Selected text -
──────────
Third, and most relevant for the purposes of this paper, is the
critique of GIS as elitist and marginalizing. Because of its high
cost, the first major GIS installations occurred in government
agencies and powerful corporations. Most oil and gas agencies and
companies, along with most forest resource agencies and forest
products companies, had acquired major GIS installations by the mid
1980s. Moreover, early GIS inherited many of its basic ideas from
map-making, including the scientific principle that it is possible
to describe the true nature of the Earth’s surface in a single,
scientifically correct version. This principle of scientific
measurement was easily applied, for example, to the measurement of
topography.
The problem with this view of GIS is that it suggests a powerful
elitist technology, that can easily be perverted into serving the
interests of a powerful elite. As a scientific tool filled with
scientific data, it reflects the notion that science can be
conducted by dispassionate observers according to altruistic
principles. But in areas such as spatial decision support there is
clearly the opportunity for any technology to favor the interests of
a particular, powerful group, and to ignore or marginalize the views
of others. This view was simply reinforced by the observation that
access to early GIS, because of its cost, was virtually limited to
the powerful, whether in the form of government agencies or private
corporations. Moreover it fed directly from the earlier critique of
cartography, which showed in a similar way how an ostensibly
objective, scientific technology could be subverted to serve hidden
interests and motives.
──────────
Data segment -

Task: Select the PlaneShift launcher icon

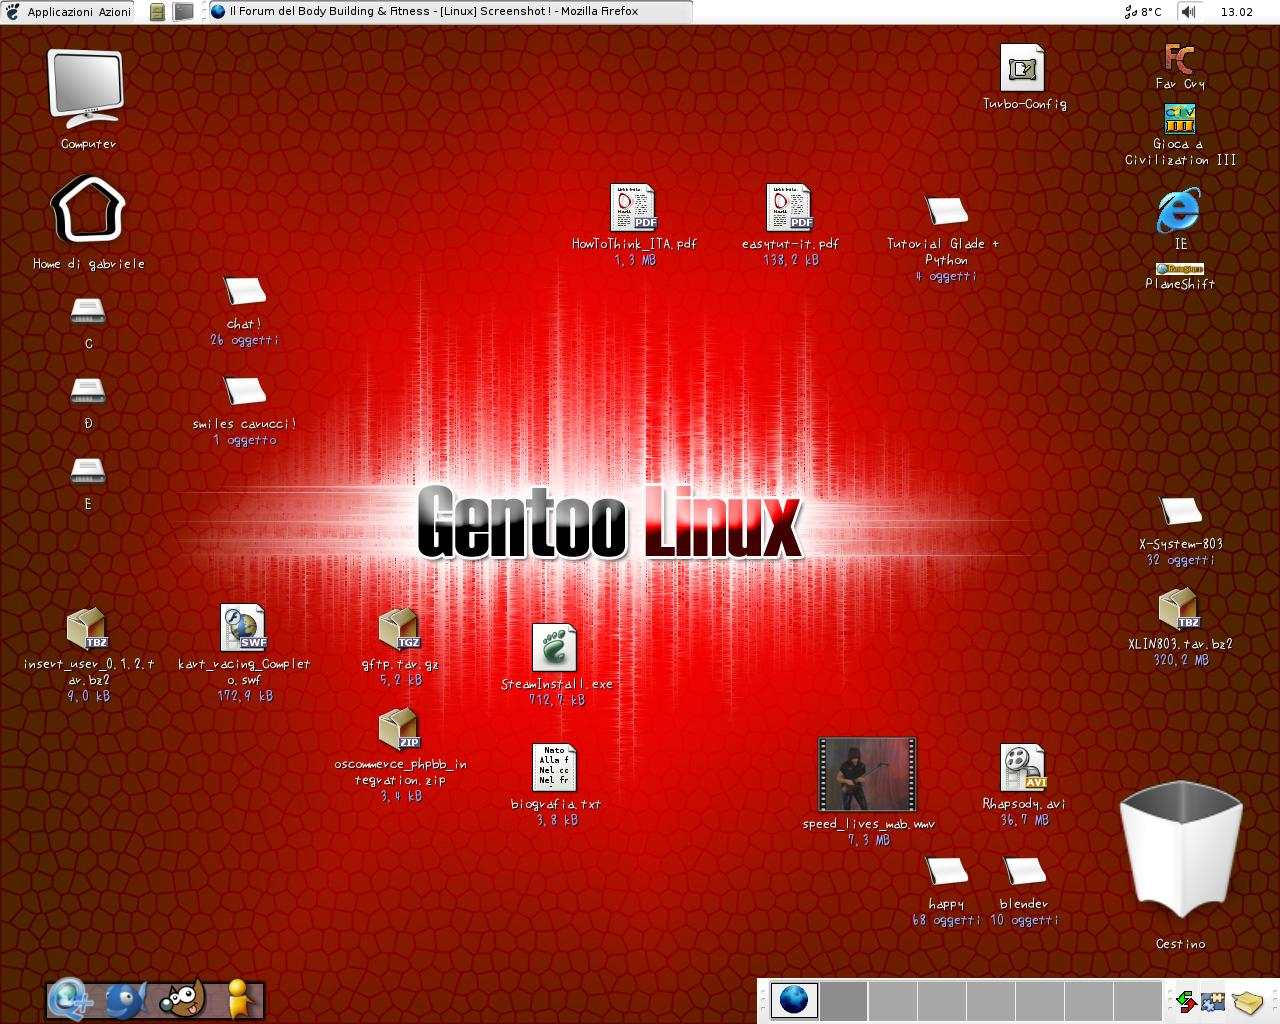Action: tap(1180, 269)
──────────
What this task involves -
Could you pick up the passage above on the critique of GIS as elitist and continue it after its final sentence?

Exercise answer -
Several excellent summaries of the social critique of GIS have
appeared (Pickles, 1999; Schuurman, 2001), and despite some initial
intellectual skirmishing the critique seems to be generally accepted
as having merit, and requiring response. A series of initiatives,
beginning with a meeting organized by the U.S. National Center for
Geographic Information and Analysis in 1993, have attempted to
encourage constructive dialog. Most relevant for this current paper
is the emergence from the critique of a concept of
public-participation GIS, a major development with both technical
and institutional implications, and the subject of the next section.
Public participation and GIS
The term public-participation GIS (PPGIS) has been explored at a
series of meetings and is the subject of a substantial literature
(Craig et al., in press; Jankowski and Nyerges, 2001; and see
http://www.ncgia.ucsb.edu/varenius/ppgis). It is founded on several
fundamental assertions and principles:
* That GIS has a
substantial role to play in facilitating the open solution of
spatial problems by groups of stakeholders;
* That by doing so
it may aid the process of constructive community-building;
* That in the open
solution of spatial problems it is important that all views be heard
and represented;
* That much of the
information of relevance to the solution of spatial problems is not
amenable to scientific measurement—instead, it is often difficult to
define truth, and different views will often disagree; and
* That the
solution of such problems therefore requires a new approach to the
design of GIS, in which multiple views are preserved and exposed.
These assertions are so strikingly divergent
from the norms of objective science that it is easy to believe that
new technologies are needed to implement them. Thus discussions of
PPGIS often focus on the notion of GIS-2, a new generation of GIS
technology that is fundamentally different from the old. However,
detailed examination often reveals that the new ideas are compatible
with the old technology.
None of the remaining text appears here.